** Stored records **
= Beginning of Section =
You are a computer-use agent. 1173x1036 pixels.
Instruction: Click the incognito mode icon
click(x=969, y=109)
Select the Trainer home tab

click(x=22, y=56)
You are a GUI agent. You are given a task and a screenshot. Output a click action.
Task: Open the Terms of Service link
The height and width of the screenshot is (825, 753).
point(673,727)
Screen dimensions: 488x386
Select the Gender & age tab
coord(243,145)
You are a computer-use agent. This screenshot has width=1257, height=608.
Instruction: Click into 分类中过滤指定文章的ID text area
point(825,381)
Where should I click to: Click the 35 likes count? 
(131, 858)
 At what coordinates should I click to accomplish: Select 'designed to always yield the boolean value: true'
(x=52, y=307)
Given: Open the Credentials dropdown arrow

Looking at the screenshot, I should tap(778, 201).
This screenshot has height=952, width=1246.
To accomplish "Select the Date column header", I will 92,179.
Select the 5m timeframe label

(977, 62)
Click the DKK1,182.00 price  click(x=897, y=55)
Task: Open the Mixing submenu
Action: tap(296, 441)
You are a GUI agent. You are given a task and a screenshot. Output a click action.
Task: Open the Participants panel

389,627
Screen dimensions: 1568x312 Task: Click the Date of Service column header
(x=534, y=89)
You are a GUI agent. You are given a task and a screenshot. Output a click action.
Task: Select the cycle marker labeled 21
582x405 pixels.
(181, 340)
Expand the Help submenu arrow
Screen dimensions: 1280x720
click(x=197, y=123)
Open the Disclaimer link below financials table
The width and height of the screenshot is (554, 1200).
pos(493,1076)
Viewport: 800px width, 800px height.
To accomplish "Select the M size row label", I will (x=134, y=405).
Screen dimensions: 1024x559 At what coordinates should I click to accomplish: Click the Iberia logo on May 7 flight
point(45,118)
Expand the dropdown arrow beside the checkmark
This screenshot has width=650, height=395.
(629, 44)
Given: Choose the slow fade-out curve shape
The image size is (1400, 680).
= End of Section =
** What the exercise asks **
Once more, print all the records exactly.

** The answer **
You are a computer-use agent. 1173x1036 pixels.
Instruction: Click the incognito mode icon
click(x=969, y=109)
Select the Trainer home tab

click(x=22, y=56)
You are a GUI agent. You are given a task and a screenshot. Output a click action.
Task: Open the Terms of Service link
The height and width of the screenshot is (825, 753).
point(673,727)
Screen dimensions: 488x386
Select the Gender & age tab
coord(243,145)
You are a computer-use agent. This screenshot has width=1257, height=608.
Instruction: Click into 分类中过滤指定文章的ID text area
point(825,381)
Where should I click to: Click the 35 likes count? 
(131, 858)
 At what coordinates should I click to accomplish: Select 'designed to always yield the boolean value: true'
(x=52, y=307)
Given: Open the Credentials dropdown arrow

Looking at the screenshot, I should tap(778, 201).
This screenshot has height=952, width=1246.
To accomplish "Select the Date column header", I will 92,179.
Select the 5m timeframe label

(977, 62)
Click the DKK1,182.00 price  click(x=897, y=55)
Task: Open the Mixing submenu
Action: tap(296, 441)
You are a GUI agent. You are given a task and a screenshot. Output a click action.
Task: Open the Participants panel

389,627
Screen dimensions: 1568x312 Task: Click the Date of Service column header
(x=534, y=89)
You are a GUI agent. You are given a task and a screenshot. Output a click action.
Task: Select the cycle marker labeled 21
582x405 pixels.
(181, 340)
Expand the Help submenu arrow
Screen dimensions: 1280x720
click(x=197, y=123)
Open the Disclaimer link below financials table
The width and height of the screenshot is (554, 1200).
pos(493,1076)
Viewport: 800px width, 800px height.
To accomplish "Select the M size row label", I will (x=134, y=405).
Screen dimensions: 1024x559 At what coordinates should I click to accomplish: Click the Iberia logo on May 7 flight
point(45,118)
Expand the dropdown arrow beside the checkmark
This screenshot has width=650, height=395.
(629, 44)
Given: Choose the slow fade-out curve shape
The image size is (1400, 680).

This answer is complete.